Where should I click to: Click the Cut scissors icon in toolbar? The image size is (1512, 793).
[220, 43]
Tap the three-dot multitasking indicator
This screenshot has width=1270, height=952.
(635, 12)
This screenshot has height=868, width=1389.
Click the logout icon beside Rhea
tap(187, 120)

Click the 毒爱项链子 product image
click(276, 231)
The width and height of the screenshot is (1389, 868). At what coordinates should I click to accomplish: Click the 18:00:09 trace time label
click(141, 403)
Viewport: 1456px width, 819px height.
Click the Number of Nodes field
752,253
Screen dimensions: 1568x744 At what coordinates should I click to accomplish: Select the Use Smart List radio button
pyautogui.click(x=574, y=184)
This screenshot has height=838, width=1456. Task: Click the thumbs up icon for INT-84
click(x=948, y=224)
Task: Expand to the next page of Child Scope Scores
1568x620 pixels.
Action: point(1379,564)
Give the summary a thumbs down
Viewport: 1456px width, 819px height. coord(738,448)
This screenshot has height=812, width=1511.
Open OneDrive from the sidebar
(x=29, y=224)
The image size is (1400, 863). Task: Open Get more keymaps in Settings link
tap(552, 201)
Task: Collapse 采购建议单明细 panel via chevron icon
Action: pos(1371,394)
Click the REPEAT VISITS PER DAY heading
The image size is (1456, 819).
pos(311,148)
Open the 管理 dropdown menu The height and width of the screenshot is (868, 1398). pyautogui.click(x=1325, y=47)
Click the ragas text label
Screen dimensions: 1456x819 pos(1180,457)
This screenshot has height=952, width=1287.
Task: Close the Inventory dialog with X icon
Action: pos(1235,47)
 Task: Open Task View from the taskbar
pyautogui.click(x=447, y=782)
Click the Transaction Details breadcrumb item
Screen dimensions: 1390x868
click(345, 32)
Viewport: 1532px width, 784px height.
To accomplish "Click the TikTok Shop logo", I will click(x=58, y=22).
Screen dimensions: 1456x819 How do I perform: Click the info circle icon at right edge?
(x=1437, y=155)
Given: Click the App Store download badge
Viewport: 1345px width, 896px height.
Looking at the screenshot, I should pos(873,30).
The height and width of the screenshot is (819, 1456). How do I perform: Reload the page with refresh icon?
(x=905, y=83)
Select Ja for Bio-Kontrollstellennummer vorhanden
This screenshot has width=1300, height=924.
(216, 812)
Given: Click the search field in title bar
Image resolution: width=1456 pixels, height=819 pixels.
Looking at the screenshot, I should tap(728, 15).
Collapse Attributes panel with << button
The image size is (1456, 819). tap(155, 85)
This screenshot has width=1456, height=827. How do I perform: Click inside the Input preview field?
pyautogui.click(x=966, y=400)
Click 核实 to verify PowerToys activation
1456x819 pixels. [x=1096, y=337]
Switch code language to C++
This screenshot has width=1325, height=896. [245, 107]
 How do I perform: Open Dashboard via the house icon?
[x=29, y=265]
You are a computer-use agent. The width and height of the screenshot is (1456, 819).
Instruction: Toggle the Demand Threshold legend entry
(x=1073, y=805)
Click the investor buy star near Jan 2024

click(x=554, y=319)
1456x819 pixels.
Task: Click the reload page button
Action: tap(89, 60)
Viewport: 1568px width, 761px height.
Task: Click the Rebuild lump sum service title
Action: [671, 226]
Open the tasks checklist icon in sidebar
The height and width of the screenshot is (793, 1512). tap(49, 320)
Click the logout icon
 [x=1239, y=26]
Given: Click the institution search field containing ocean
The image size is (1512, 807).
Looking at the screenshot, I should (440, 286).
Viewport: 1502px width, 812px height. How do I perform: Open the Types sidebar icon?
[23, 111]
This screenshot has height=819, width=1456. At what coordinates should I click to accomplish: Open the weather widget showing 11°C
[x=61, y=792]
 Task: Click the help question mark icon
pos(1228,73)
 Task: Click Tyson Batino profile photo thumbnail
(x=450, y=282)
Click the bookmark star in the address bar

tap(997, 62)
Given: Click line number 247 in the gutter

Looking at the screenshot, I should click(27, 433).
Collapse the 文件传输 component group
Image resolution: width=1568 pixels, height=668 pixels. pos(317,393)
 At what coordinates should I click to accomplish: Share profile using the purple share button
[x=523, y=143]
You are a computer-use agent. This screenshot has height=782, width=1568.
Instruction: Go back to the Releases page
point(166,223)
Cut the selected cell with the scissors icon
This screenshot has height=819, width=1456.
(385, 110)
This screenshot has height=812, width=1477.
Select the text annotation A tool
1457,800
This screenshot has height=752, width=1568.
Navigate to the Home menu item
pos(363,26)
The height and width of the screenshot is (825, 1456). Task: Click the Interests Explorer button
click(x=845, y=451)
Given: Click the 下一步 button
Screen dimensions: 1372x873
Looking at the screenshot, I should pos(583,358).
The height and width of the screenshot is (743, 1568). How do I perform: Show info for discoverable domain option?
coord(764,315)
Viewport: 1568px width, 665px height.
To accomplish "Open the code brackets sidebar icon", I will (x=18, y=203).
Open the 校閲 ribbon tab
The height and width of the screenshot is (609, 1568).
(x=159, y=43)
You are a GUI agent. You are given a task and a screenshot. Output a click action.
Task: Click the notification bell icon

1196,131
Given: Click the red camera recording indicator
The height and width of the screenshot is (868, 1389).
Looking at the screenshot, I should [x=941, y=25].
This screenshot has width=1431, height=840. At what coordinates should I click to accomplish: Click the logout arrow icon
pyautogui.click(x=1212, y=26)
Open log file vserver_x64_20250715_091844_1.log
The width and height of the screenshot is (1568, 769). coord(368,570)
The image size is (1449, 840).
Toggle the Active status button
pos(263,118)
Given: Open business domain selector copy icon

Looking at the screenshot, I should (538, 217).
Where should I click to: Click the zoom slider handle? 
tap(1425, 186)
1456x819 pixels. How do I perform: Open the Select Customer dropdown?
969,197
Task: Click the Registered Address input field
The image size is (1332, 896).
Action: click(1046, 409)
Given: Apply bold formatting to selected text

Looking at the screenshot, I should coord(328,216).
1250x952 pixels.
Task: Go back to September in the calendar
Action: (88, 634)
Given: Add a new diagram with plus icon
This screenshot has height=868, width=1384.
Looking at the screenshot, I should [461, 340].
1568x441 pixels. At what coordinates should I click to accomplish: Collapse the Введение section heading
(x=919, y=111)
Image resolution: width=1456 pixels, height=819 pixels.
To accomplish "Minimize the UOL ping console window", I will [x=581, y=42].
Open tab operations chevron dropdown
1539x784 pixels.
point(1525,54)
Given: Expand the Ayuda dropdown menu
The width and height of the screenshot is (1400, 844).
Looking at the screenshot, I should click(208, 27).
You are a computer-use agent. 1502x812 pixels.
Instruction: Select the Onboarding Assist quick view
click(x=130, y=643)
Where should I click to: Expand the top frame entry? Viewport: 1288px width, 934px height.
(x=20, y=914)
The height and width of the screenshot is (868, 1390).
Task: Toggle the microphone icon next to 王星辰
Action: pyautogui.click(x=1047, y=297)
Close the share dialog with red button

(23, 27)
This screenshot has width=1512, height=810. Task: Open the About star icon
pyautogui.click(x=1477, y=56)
☆ ☆ ☆ ☆
*WORK ITEM*: Your task is to reproduce all the material exactly as it stands.

*WRITTEN ANSWER*:
Where should I click to: Click the Cut scissors icon in toolbar? The image size is (1512, 793).
[220, 43]
Tap the three-dot multitasking indicator
This screenshot has width=1270, height=952.
(635, 12)
This screenshot has height=868, width=1389.
Click the logout icon beside Rhea
tap(187, 120)

Click the 毒爱项链子 product image
click(276, 231)
The width and height of the screenshot is (1389, 868). At what coordinates should I click to accomplish: Click the 18:00:09 trace time label
click(141, 403)
Viewport: 1456px width, 819px height.
Click the Number of Nodes field
752,253
Screen dimensions: 1568x744 At what coordinates should I click to accomplish: Select the Use Smart List radio button
pyautogui.click(x=574, y=184)
This screenshot has height=838, width=1456. Task: Click the thumbs up icon for INT-84
click(x=948, y=224)
Task: Expand to the next page of Child Scope Scores
1568x620 pixels.
Action: point(1379,564)
Give the summary a thumbs down
Viewport: 1456px width, 819px height. coord(738,448)
This screenshot has height=812, width=1511.
Open OneDrive from the sidebar
(x=29, y=224)
The image size is (1400, 863). Task: Open Get more keymaps in Settings link
tap(552, 201)
Task: Collapse 采购建议单明细 panel via chevron icon
Action: pos(1371,394)
Click the REPEAT VISITS PER DAY heading
The image size is (1456, 819).
pos(311,148)
Open the 管理 dropdown menu The height and width of the screenshot is (868, 1398). pyautogui.click(x=1325, y=47)
Click the ragas text label
Screen dimensions: 1456x819 pos(1180,457)
This screenshot has height=952, width=1287.
Task: Close the Inventory dialog with X icon
Action: pos(1235,47)
 Task: Open Task View from the taskbar
pyautogui.click(x=447, y=782)
Click the Transaction Details breadcrumb item
Screen dimensions: 1390x868
click(345, 32)
Viewport: 1532px width, 784px height.
To accomplish "Click the TikTok Shop logo", I will click(x=58, y=22).
Screen dimensions: 1456x819 How do I perform: Click the info circle icon at right edge?
(x=1437, y=155)
Given: Click the App Store download badge
Viewport: 1345px width, 896px height.
Looking at the screenshot, I should pos(873,30).
The height and width of the screenshot is (819, 1456). How do I perform: Reload the page with refresh icon?
(x=905, y=83)
Select Ja for Bio-Kontrollstellennummer vorhanden
This screenshot has width=1300, height=924.
(216, 812)
Given: Click the search field in title bar
Image resolution: width=1456 pixels, height=819 pixels.
Looking at the screenshot, I should tap(728, 15).
Collapse Attributes panel with << button
The image size is (1456, 819). tap(155, 85)
This screenshot has width=1456, height=827. How do I perform: Click inside the Input preview field?
pyautogui.click(x=966, y=400)
Click 核实 to verify PowerToys activation
1456x819 pixels. [x=1096, y=337]
Switch code language to C++
This screenshot has width=1325, height=896. [245, 107]
 How do I perform: Open Dashboard via the house icon?
[x=29, y=265]
You are a computer-use agent. The width and height of the screenshot is (1456, 819).
Instruction: Toggle the Demand Threshold legend entry
(x=1073, y=805)
Click the investor buy star near Jan 2024

click(x=554, y=319)
1456x819 pixels.
Task: Click the reload page button
Action: tap(89, 60)
Viewport: 1568px width, 761px height.
Task: Click the Rebuild lump sum service title
Action: [671, 226]
Open the tasks checklist icon in sidebar
The height and width of the screenshot is (793, 1512). tap(49, 320)
Click the logout icon
 [x=1239, y=26]
Given: Click the institution search field containing ocean
The image size is (1512, 807).
Looking at the screenshot, I should (440, 286).
Viewport: 1502px width, 812px height. How do I perform: Open the Types sidebar icon?
[23, 111]
This screenshot has height=819, width=1456. At what coordinates should I click to accomplish: Open the weather widget showing 11°C
[x=61, y=792]
 Task: Click the help question mark icon
pos(1228,73)
 Task: Click Tyson Batino profile photo thumbnail
(x=450, y=282)
Click the bookmark star in the address bar

tap(997, 62)
Given: Click line number 247 in the gutter

Looking at the screenshot, I should click(27, 433).
Collapse the 文件传输 component group
Image resolution: width=1568 pixels, height=668 pixels. pos(317,393)
 At what coordinates should I click to accomplish: Share profile using the purple share button
[x=523, y=143]
You are a computer-use agent. This screenshot has height=782, width=1568.
Instruction: Go back to the Releases page
point(166,223)
Cut the selected cell with the scissors icon
This screenshot has height=819, width=1456.
(385, 110)
This screenshot has height=812, width=1477.
Select the text annotation A tool
1457,800
This screenshot has height=752, width=1568.
Navigate to the Home menu item
pos(363,26)
The height and width of the screenshot is (825, 1456). Task: Click the Interests Explorer button
click(x=845, y=451)
Given: Click the 下一步 button
Screen dimensions: 1372x873
Looking at the screenshot, I should pos(583,358).
The height and width of the screenshot is (743, 1568). How do I perform: Show info for discoverable domain option?
coord(764,315)
Viewport: 1568px width, 665px height.
To accomplish "Open the code brackets sidebar icon", I will (x=18, y=203).
Open the 校閲 ribbon tab
The height and width of the screenshot is (609, 1568).
(x=159, y=43)
You are a GUI agent. You are given a task and a screenshot. Output a click action.
Task: Click the notification bell icon

1196,131
Given: Click the red camera recording indicator
The height and width of the screenshot is (868, 1389).
Looking at the screenshot, I should [x=941, y=25].
This screenshot has width=1431, height=840. At what coordinates should I click to accomplish: Click the logout arrow icon
pyautogui.click(x=1212, y=26)
Open log file vserver_x64_20250715_091844_1.log
The width and height of the screenshot is (1568, 769). coord(368,570)
The image size is (1449, 840).
Toggle the Active status button
pos(263,118)
Given: Open business domain selector copy icon

Looking at the screenshot, I should (538, 217).
Where should I click to: Click the zoom slider handle? 
tap(1425, 186)
1456x819 pixels. How do I perform: Open the Select Customer dropdown?
969,197
Task: Click the Registered Address input field
The image size is (1332, 896).
Action: click(1046, 409)
Given: Apply bold formatting to selected text

Looking at the screenshot, I should coord(328,216).
1250x952 pixels.
Task: Go back to September in the calendar
Action: (88, 634)
Given: Add a new diagram with plus icon
This screenshot has height=868, width=1384.
Looking at the screenshot, I should [461, 340].
1568x441 pixels. At what coordinates should I click to accomplish: Collapse the Введение section heading
(x=919, y=111)
Image resolution: width=1456 pixels, height=819 pixels.
To accomplish "Minimize the UOL ping console window", I will [x=581, y=42].
Open tab operations chevron dropdown
1539x784 pixels.
point(1525,54)
Given: Expand the Ayuda dropdown menu
The width and height of the screenshot is (1400, 844).
Looking at the screenshot, I should click(208, 27).
You are a computer-use agent. 1502x812 pixels.
Instruction: Select the Onboarding Assist quick view
click(x=130, y=643)
Where should I click to: Expand the top frame entry? Viewport: 1288px width, 934px height.
(x=20, y=914)
The height and width of the screenshot is (868, 1390).
Task: Toggle the microphone icon next to 王星辰
Action: pyautogui.click(x=1047, y=297)
Close the share dialog with red button

(23, 27)
This screenshot has width=1512, height=810. Task: Open the About star icon
pyautogui.click(x=1477, y=56)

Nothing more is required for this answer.